The wellhead valve assembly of the present invention can be optionally retrofit to accommodate existing wellhead equipment. Moreover, although said wellhead valve assembly can be installed for temporary or short-term use, it is also capable of being utilized in connection with permanent or long-term well installation applications.

The foregoing summary, as well as any detailed description of the preferred embodiments, is better understood when read in conjunction with the drawings and figures contained herein. For the purpose of illustrating the invention, the drawings and figures show certain preferred embodiments. It is understood, however, that the invention is not limited to the specific methods and devices disclosed in such drawings or figures.

FIG. 1 depicts a side sectional view of a seal bushing (packer) assembly of the present invention.

FIG. 2 depicts a side sectional view of a hanger valve assembly of the present invention with a valve assembly in an open position.

FIG. 3 depicts a side sectional view of a hanger valve assembly of the present invention with a valve assembly in a closed position.

FIG. 4 depicts a side sectional view of a wellhead adapter of the present invention.

FIG. 5 depicts a side sectional view of an assembled wellhead valve assembly of the present invention installed in connection with a conventional tubing head assembly with a valve assembly in an open position.

FIG. 6 depicts a side sectional view of an assembled wellhead valve assembly of the present invention installed in connection with a conventional tubing head assembly with a valve assembly in a closed position.

FIG. 7 depicts a side sectional view of an assembled wellhead valve assembly of the present invention installed in connection with a conventional tubing head assembly with a valve assembly in a closed position and a backpressure valve installed.

FIG. 8 depicts a side sectional view of an assembled wellhead valve assembly of the present invention installed in connection with a conventional tubing head assembly with a valve assembly in a closed position, as well as a backpressure valve and downhole plug installed.

FIG. 9 depicts a side sectional view of an assembled wellhead valve assembly of the present invention installed in connection with a conventional tubing head assembly and Christmas tree.

FIG. 10 depicts a side sectional view of an assembled wellhead valve assembly of the present invention installed in connection with a conventional tubing head assembly and blowout preventer assembly.

FIG. 11 depicts a side sectional view of an alternative embodiment of a hanger valve assembly of the present invention.

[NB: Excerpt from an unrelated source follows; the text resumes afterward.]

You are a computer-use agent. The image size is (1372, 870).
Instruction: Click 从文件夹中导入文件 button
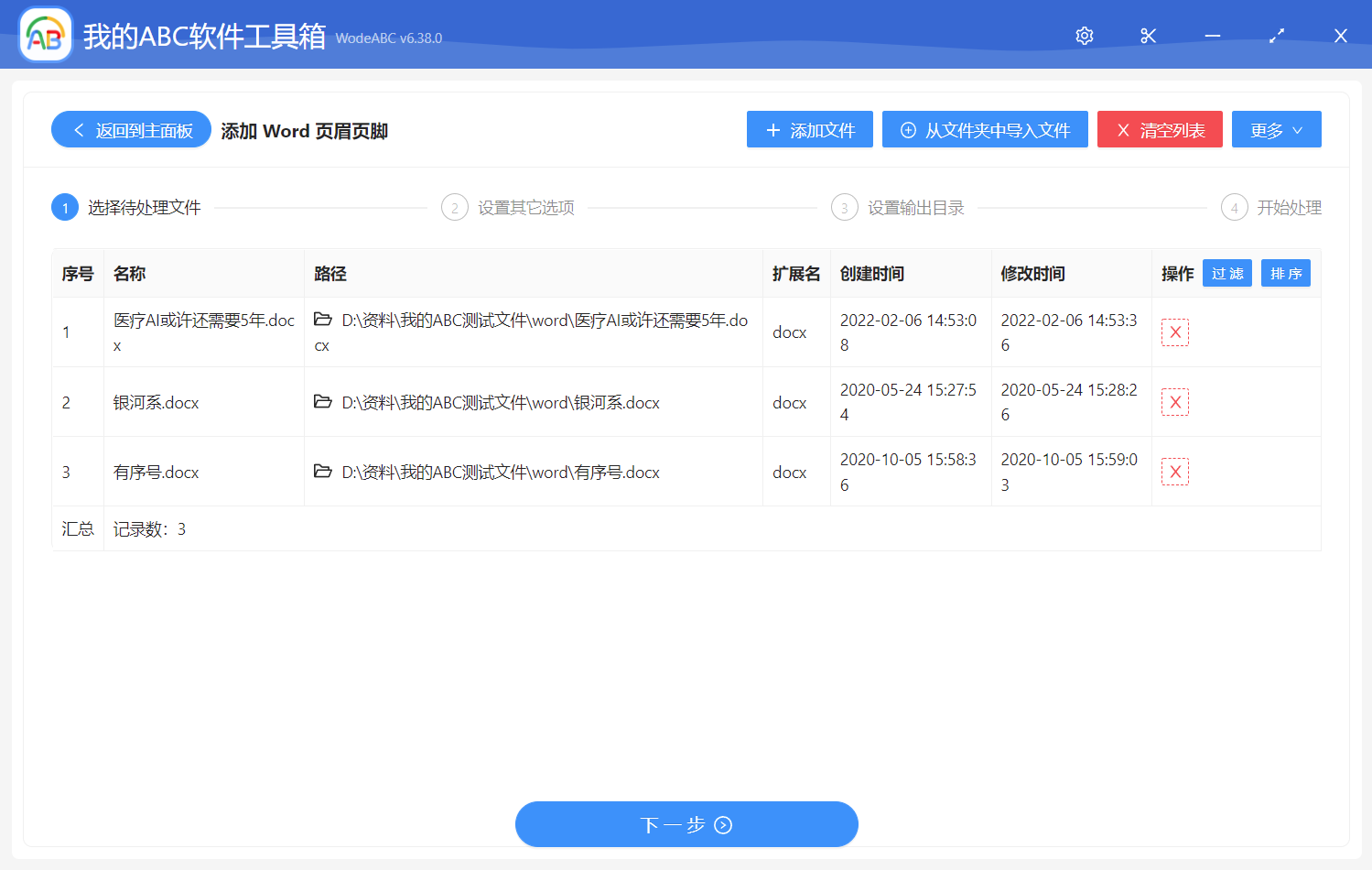click(985, 130)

FIG. 12 depicts a side sectional view of an alternative embodiment of a seal bushing (packer) assembly of the present invention.

FIG. 13 depicts a side sectional view of a second alternative embodiment of the wellhead valve assembly of the present invention including an optional internal valve actuator assembly.

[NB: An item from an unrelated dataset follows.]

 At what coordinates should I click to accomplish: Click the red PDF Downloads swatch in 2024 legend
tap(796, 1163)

FIG. 14 depicts an alternative view of the actuator assembly depicted in FIG. 13.

As discussed above, the present invention comprises a valve assembly that can be utilized in connection a wellhead, casing spool, tubing spool or other similar equipment, while permitting the selective shutting-in of wellbore production/products flow, as well as containment of wellbore pressure. The wellhead valve assembly of the present invention represents an additional well control option which can complement, or in certain circumstances even replace, use of conventional downhole plugs, subsurface safety valves and wellhead-installed backpressure valves and/or test plugs. Further, the wellhead valve assembly of the present invention can also be used to facilitate quick and efficient testing of blow out preventer assemblies and Christmas tree valves, with or without use of tubing check valves or tubing/casing plugs.

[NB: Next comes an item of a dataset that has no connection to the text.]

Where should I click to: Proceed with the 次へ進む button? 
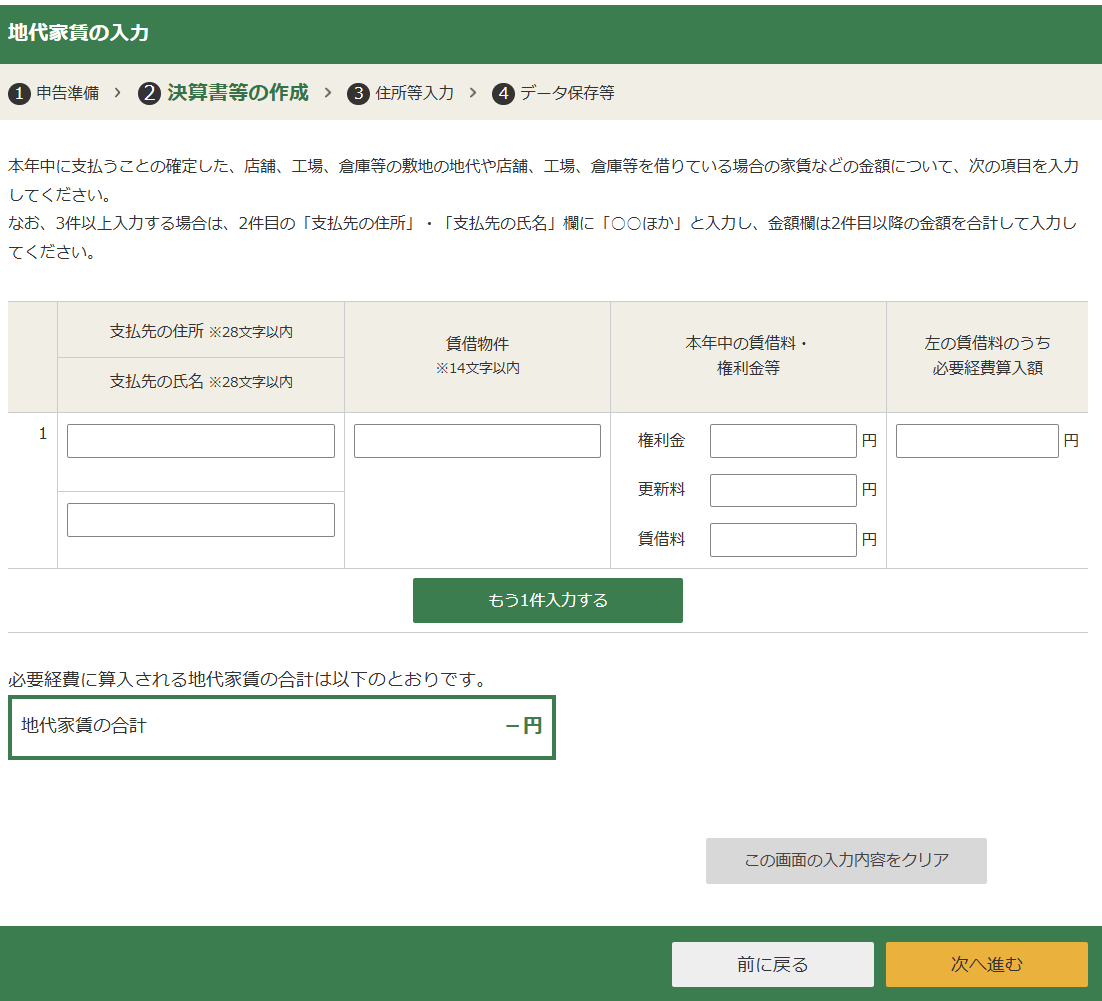(986, 965)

Although the wellhead valve assembly of the present invention can be utilized in connection with multiple different types, sizes and configurations of wellhead assemblies and tubular goods without departing from the scope of the invention, said wellhead valve assembly is described herein primarily in connection with production tubing and accompanying tubing head assemblies. When utilized in connection with production tubing, the wellhead valve assembly of the present invention can be used to hang or suspend such production tubing from a tubing head assembly. Notwithstanding the foregoing, it is to be observed that the wellhead valve assembly of the present invention can also be beneficially used in connection with casing strings, tubing-less completions and/or other applications including, without limitation, applications that do not require the use of production tubing, or the hanging or suspension of tubular goods within a wellbore.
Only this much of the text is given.